A contribuição maior dos autores, entretanto, é associar as diferentes hipóteses sobre a dinâmica das DCNT no Brasil aos modelos alternativos de organização de sistemas de saúde, com o objetivo de reduzir as repercussões sobre a Seguridade Social.
Embora os autores deixem claro que não se propõem a medir custo-benefício das intervenções sobre a DCNT, o artigo tangencia outros conceitos da economia da saúde desde quando o objetivo do trabalho é contribuir para o planejamento de possíveis intervenções e adoção de políticas adequadas.
Uma das definições da economia da saúde que abrange alguns dos objetivos enunciados refere-se à aplicação do conhecimento econômico ao campo das ciências da saúde, em particular como elemento contributivo à administração dos serviços de saúde (Del Nero, 2002). Os estudos de financiamento dos serviços e da atenção à saúde se integraram há muito tempo ao campo da economia da saúde.
Saliente-se, aqui, a contribuição do artigo para a necessidade de estudos de economia normativa sobre financiamento da Seguridade Social e da inter-relação entre modelos assistenciais e aumento ou redução de gastos com benefícios, auxílio-doença, aposentadorias precoces por invalidez. A discussão sobre o papel do Estado no financiamento de um modelo universalista torna-se cada vez mais importante na medida em que aumenta a carga tributária principalmente através de contribuições sociais, taxas e impostos, sem que se equacione o déficit da Previdência e a repartição justa dos recursos da Seguridade Social, prejudicando o orçamento para a Saúde (Mendes & Marques, 2003).
Embora os autores façam a ressalva que outros determinantes de morbidade e outros determinantes demográficos e econômicos podem estar presentes na relação DCNT e modelos assistenciais, a ênfase maior é dada ao envelhecimento da população e à persistência na exposição aos fatores de riscos. Poderiam ser explicitados ou sugeridos alguns dos "outros determinantes". O modo de vida nas sociedades ocidentais, do qual faz parte uma constelação de habitus relacionados à posição de classe poderia explicar a freqüente distribuição das DCNT em diferentes extratos sociais? Por que não discutir a questão racial relacionada à hipertensão? A doença mental está excluída do conjunto de DCNT? Quais os critérios para a sua exclusão, quando se sabe o peso desta patologia devido ao pagamento de benefícios e de aposentadoria precoce. Lima, MG (2003), estudando 243 portadores de doença mental, encontrou um custo anual de R$626.300,00 para a Previdência; em esquizofrênicos, observou, o custo aumentava quando cessava o recebimento do salário-benefício.

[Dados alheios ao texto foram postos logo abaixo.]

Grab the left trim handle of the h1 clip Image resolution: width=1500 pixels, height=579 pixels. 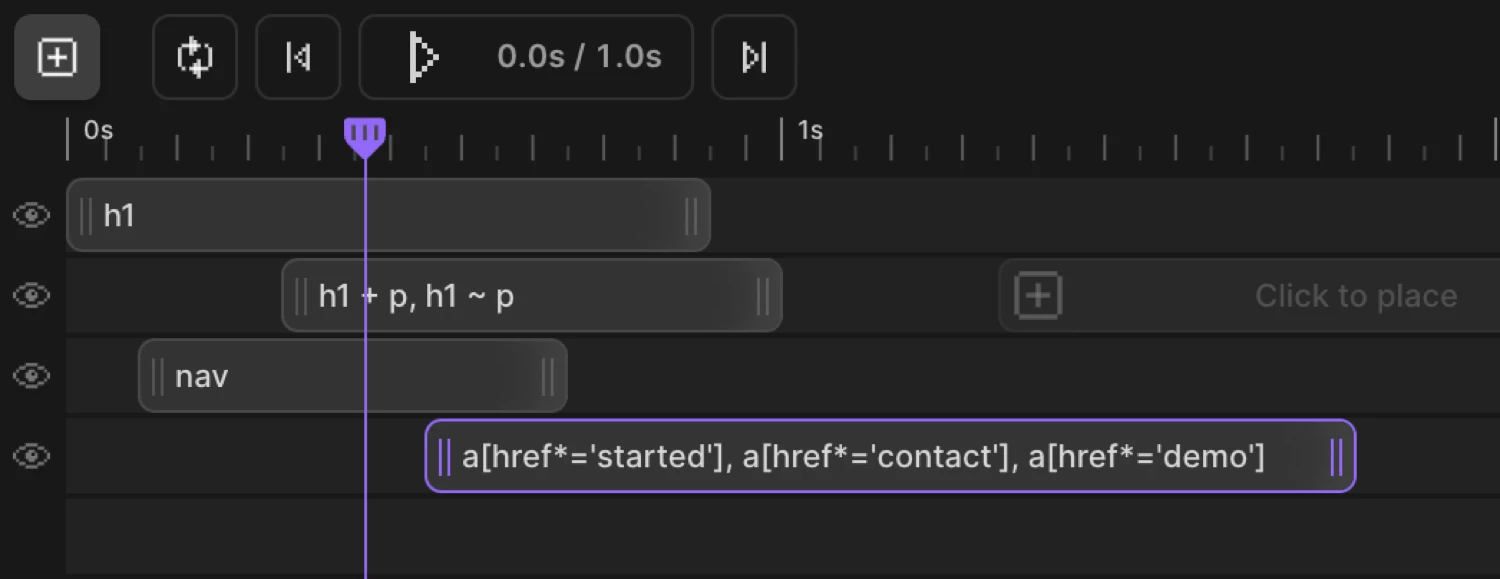(x=84, y=215)
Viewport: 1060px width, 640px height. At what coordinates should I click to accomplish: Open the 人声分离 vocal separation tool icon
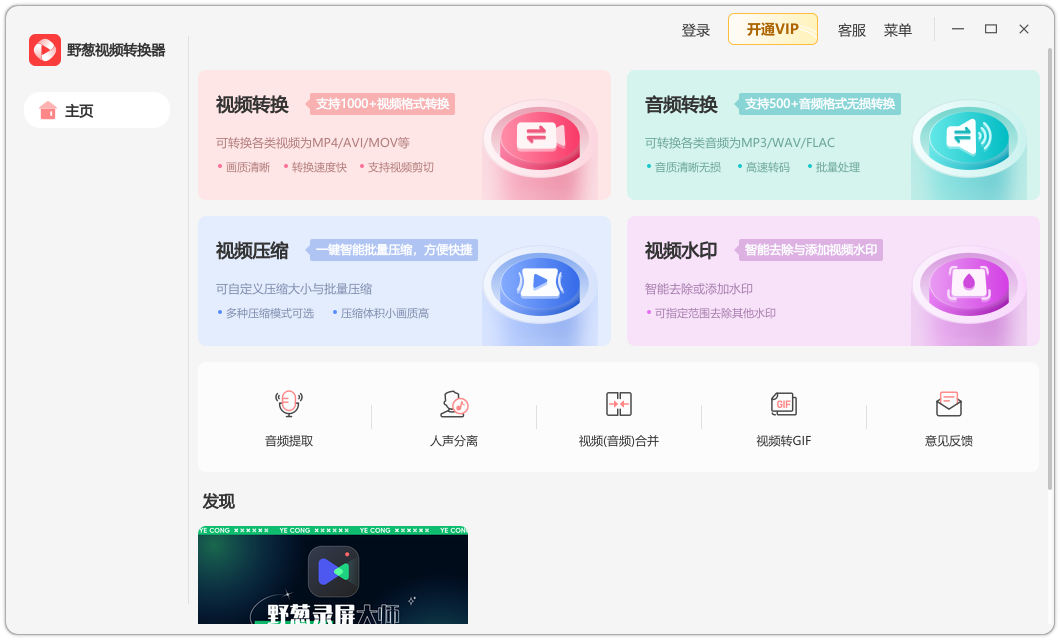pos(455,403)
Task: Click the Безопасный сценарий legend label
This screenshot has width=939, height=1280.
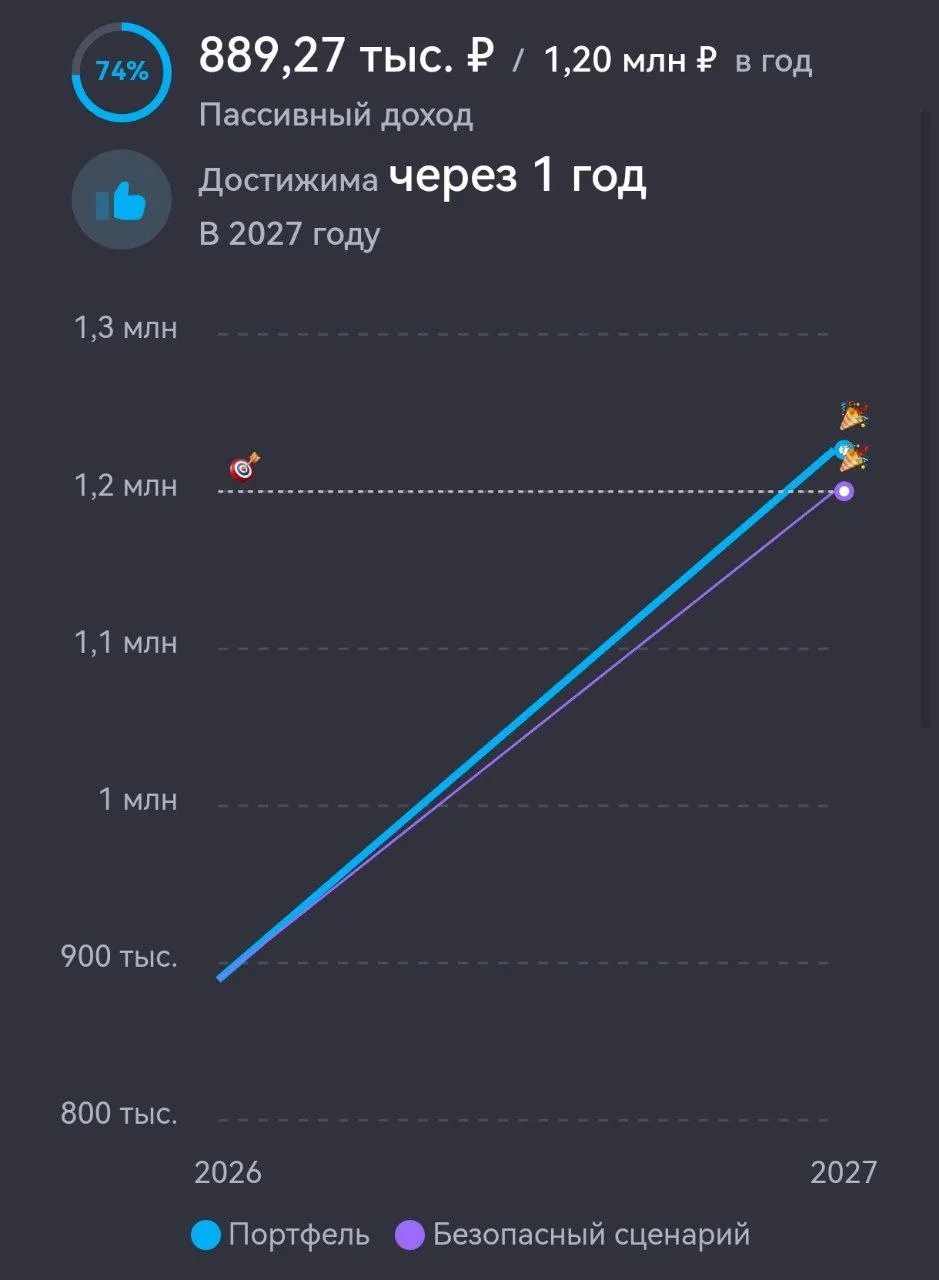Action: click(592, 1235)
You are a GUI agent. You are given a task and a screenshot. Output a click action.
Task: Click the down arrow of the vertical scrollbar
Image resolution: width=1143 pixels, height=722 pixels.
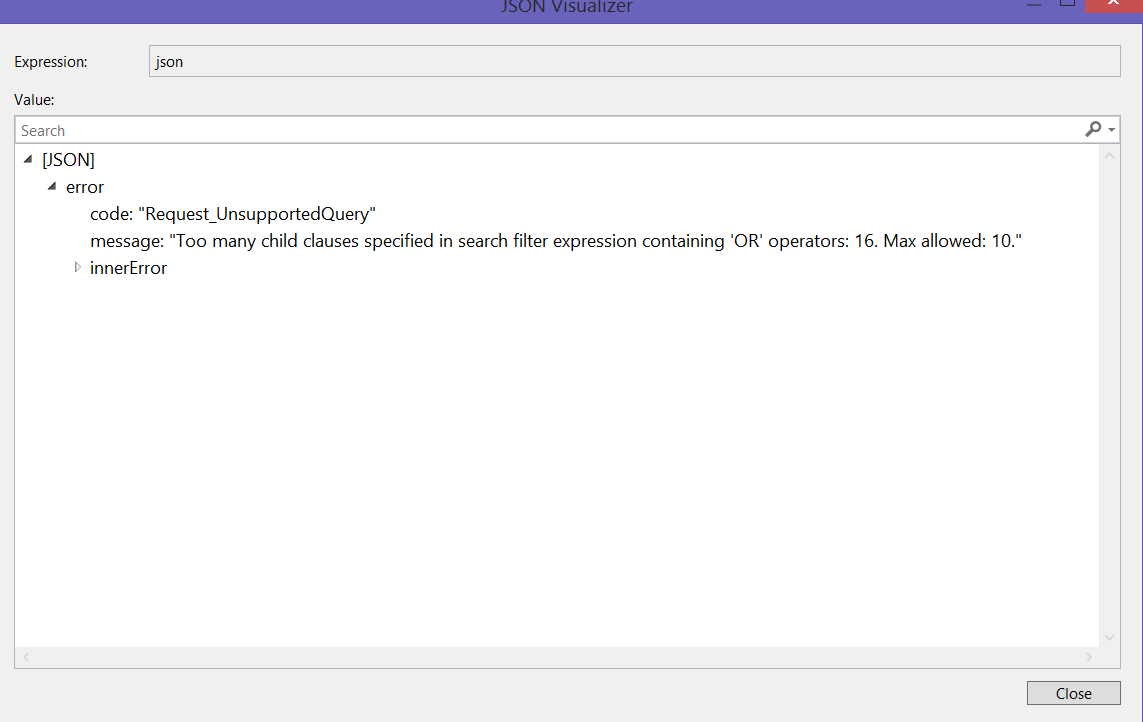click(x=1109, y=637)
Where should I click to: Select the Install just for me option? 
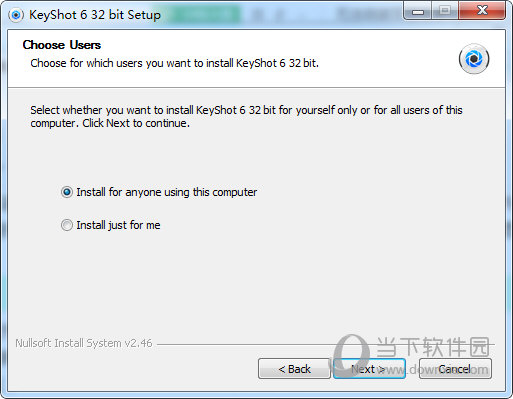tap(67, 225)
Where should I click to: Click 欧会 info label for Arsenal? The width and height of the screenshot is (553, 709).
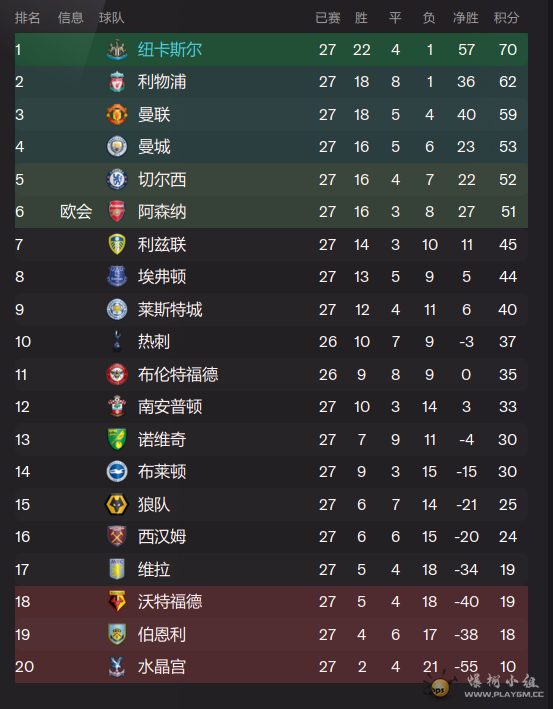[76, 212]
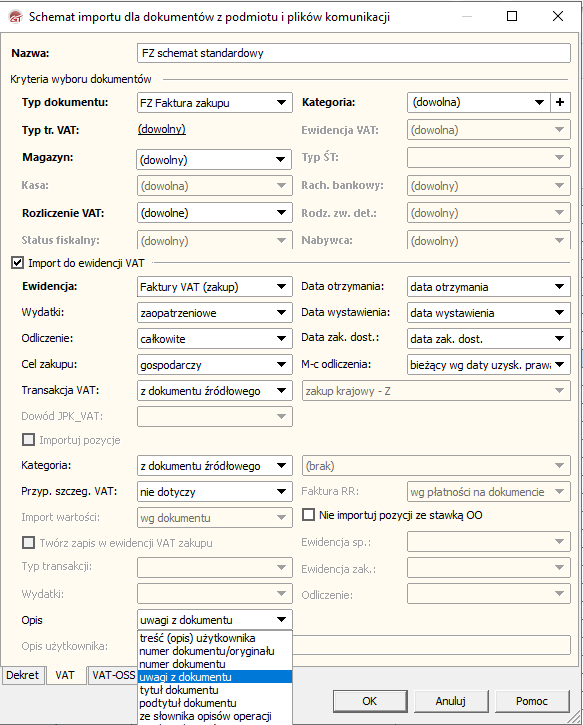This screenshot has height=725, width=583.
Task: Switch to the Dekret tab
Action: pos(23,675)
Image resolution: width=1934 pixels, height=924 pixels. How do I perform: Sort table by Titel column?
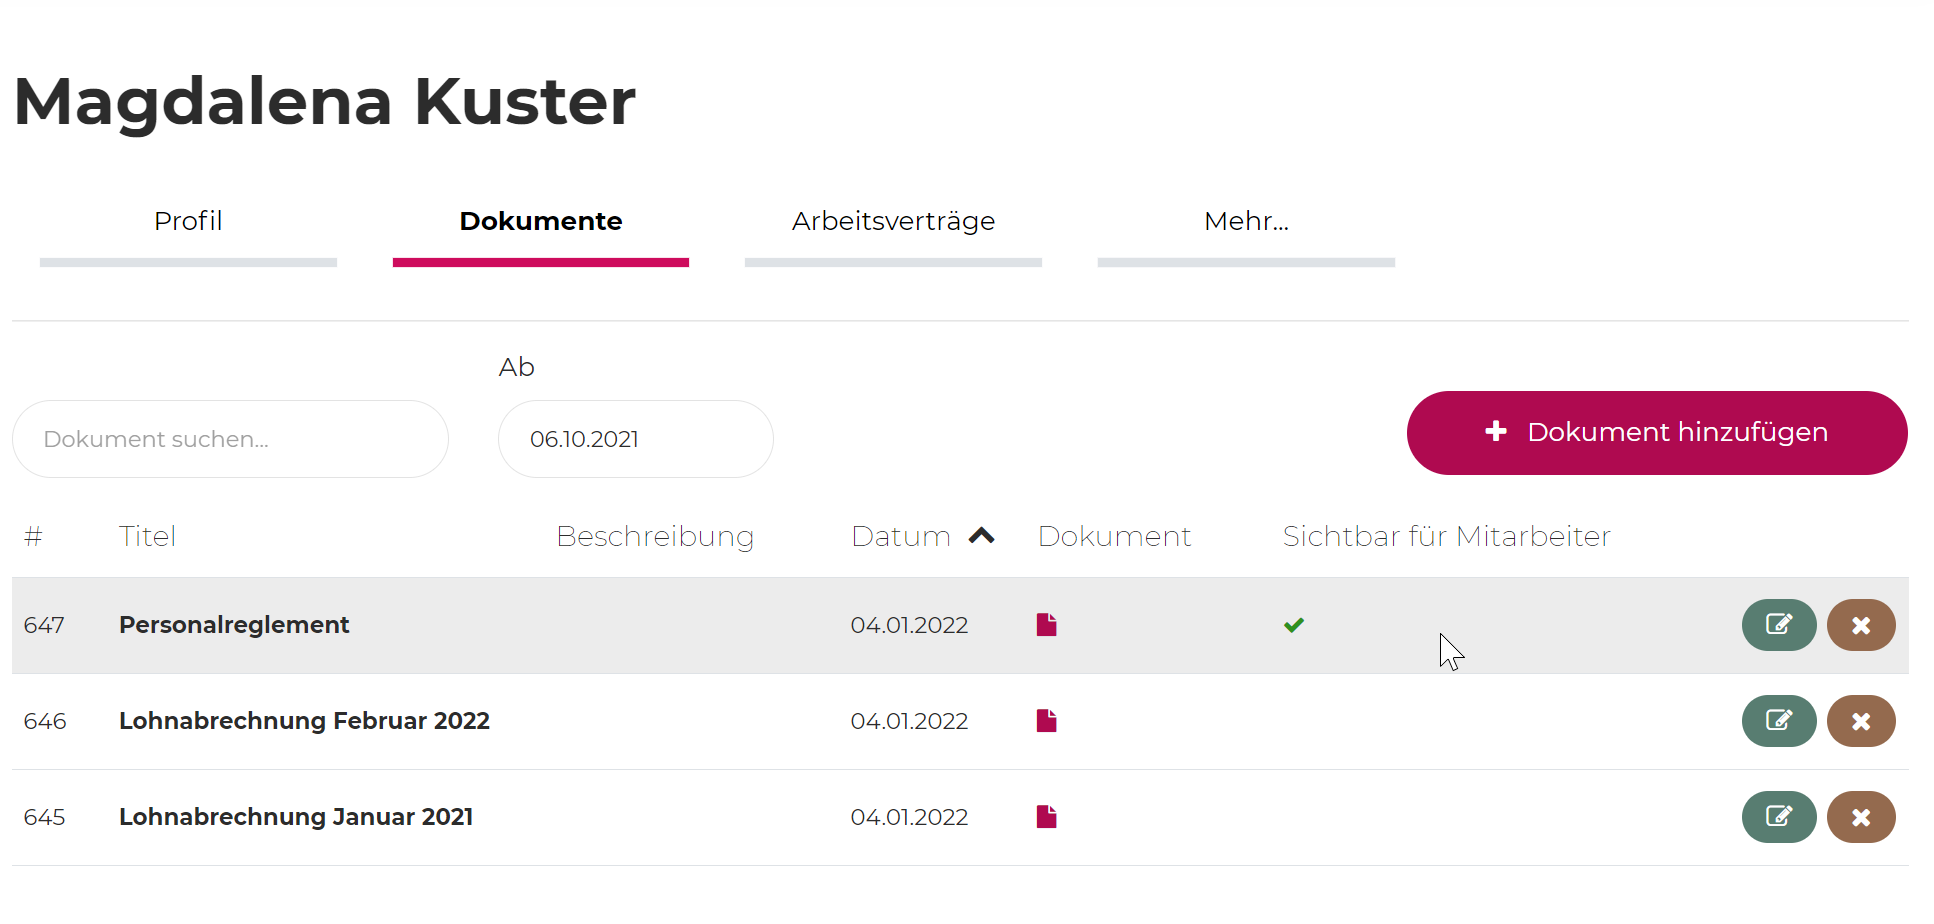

A análise dos possíveis modelos assistenciais apropriados a teorias explicativas da redução na ocorrência das DCNT é bastante interessante. Estas relações podem se constituir como hipóteses a serem verificadas empiricamente, desde que os dados estejam disponíveis no sistema de informações da Previdência Social. Devem-se considerar algumas variáveis como idade de recebimento do benefício, tempo de recebimento do mesmo, data do início da DCNT que gerou o benefício. As dificuldades de acesso aos bancos de dados primários da Previdência devem ser consideradas. Assim, é preciso que se encontrem estratégias para a sua superação tendo em vista a importância do tema.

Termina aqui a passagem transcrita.